**Task instructions**
Give back exactly the lines running from the line with "Task: Expand the More filters option" to the end of the entries, and only those lines.

┌─ Given entries

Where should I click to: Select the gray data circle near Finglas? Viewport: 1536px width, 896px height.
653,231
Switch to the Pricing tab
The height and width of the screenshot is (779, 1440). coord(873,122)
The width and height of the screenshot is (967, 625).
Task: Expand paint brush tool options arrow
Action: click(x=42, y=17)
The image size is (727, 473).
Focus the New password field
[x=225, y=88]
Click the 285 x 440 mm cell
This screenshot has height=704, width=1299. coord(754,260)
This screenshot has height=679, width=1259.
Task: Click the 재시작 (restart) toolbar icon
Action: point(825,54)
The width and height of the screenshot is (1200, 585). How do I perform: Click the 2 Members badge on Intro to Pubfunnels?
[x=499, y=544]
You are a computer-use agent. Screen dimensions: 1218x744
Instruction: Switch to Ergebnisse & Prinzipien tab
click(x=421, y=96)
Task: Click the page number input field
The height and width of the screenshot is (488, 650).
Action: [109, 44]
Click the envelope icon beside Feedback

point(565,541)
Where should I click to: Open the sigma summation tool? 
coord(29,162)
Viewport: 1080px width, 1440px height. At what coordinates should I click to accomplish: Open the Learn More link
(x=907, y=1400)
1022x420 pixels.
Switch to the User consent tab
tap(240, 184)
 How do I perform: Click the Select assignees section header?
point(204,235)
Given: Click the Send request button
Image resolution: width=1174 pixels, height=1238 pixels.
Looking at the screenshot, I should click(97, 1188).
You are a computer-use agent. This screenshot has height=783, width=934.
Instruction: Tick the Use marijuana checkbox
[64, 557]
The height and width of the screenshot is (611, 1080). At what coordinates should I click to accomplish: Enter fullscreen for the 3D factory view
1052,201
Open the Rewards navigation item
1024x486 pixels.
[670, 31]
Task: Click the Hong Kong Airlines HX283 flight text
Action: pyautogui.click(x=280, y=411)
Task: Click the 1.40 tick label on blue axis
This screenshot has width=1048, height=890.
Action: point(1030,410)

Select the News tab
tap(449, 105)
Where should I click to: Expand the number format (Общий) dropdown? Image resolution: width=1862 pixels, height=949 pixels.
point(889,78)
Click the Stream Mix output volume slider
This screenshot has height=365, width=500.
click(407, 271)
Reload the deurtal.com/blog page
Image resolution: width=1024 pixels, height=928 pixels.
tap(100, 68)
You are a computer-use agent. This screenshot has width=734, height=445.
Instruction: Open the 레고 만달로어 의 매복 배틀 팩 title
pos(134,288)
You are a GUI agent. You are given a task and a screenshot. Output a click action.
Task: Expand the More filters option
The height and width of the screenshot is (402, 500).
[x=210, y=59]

└─

**Written response**
Task: Expand the More filters option
The height and width of the screenshot is (402, 500).
[x=210, y=59]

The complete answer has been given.